In his next work, Szulkin created a film that felt like a precursor to the pulp sci-fi of John Carpenter's similarly political, similarly post-modernist action movie, They Live (1988). In The War of the Worlds: Next Century, a Martian invasion occurs against an Orwellian backdrop of government control, conformity and the loss of personal freedom. The film contains a strong subtext about surveillance culture and how the television can be used as a tool for propaganda, social distraction and manipulation, which plays beautifully to the final sequences, in which the manipulation of the image, and its ability to present a false perception of events, is powerfully revealed. It's a strange and often cynical film with a message that seems to suggest that rebellion is futile; our role in life - as far as the government is able to control and distort the narrative - has already been cast.


Golem [Piotr Szulkin, 1980]


The War of the Worlds: Next Century [Piotr Szulkin, 1981]:


O-Bi, O-Ba: The End of Civilization [Piotr Szulkin, 1985]:

Screenshots courtesy of FilmGrab [https://film-grab.com/category/piotr-szulkin/]

Unfortunately I'm less familiar with the subsequent films, Ga-ga: Glory to the Heroes (1986), Femina (1991) and his final credit, King Ubu (2003). Nonetheless, on the strength and originality of the three films listed here, I think it's a shame, if not a tragedy, that the work of Piotr Szulkin isn't better known or more widely available. At a time when most films appear to have been produced by committee, modelled on a pre-existing template and manufactured to satisfy the expectations of genre classification or the USP of a respective "brand", the singularly strange and defiantly eccentric expressions of films like Golem and O-Bi, O-Ba in particular - with their stylised imagery, bizarre characters and heightened atmospherics - feel all the more remarkable.
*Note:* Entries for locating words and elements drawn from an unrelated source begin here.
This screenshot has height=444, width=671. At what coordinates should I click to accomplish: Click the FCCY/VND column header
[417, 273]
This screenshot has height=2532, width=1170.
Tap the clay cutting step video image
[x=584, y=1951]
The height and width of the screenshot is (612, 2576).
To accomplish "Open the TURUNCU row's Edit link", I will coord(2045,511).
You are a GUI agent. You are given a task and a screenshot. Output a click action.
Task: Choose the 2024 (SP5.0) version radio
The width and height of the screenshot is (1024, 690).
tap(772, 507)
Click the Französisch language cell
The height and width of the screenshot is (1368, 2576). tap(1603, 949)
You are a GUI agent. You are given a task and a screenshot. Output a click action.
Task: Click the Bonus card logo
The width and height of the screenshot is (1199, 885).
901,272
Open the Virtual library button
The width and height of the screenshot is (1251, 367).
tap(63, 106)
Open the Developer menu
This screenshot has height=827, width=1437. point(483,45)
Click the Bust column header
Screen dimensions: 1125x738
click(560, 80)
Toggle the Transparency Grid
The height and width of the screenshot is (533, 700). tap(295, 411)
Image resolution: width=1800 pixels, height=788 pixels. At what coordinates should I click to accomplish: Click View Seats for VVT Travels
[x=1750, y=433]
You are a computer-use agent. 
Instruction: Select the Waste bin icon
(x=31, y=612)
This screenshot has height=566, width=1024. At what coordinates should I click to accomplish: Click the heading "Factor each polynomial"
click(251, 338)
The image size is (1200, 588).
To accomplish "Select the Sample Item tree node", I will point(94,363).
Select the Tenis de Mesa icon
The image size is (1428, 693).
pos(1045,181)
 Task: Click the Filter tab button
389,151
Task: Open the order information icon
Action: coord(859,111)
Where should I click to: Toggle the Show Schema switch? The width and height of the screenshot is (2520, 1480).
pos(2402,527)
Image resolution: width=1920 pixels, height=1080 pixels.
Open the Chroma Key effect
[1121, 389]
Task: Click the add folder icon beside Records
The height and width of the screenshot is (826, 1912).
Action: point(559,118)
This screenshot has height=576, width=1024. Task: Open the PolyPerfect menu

Attempting to research more about Szulkin for the purpose of this post, I came across the following quote attributed to him on IMDb. It made me respect the filmmaker all the more. The quote states: "You can divide directors into three essential categories: Those who whisper to their actors, those who talk to them, and those who scream at them. You can tell which method a director uses from the results he gets. Those who scream should not make films, period. I'm one of those who whisper." The legacy of the Szulkin's work is just that, a whisper, but a whisper that speaks with more truth, more poetry and more personality than the loudest scream.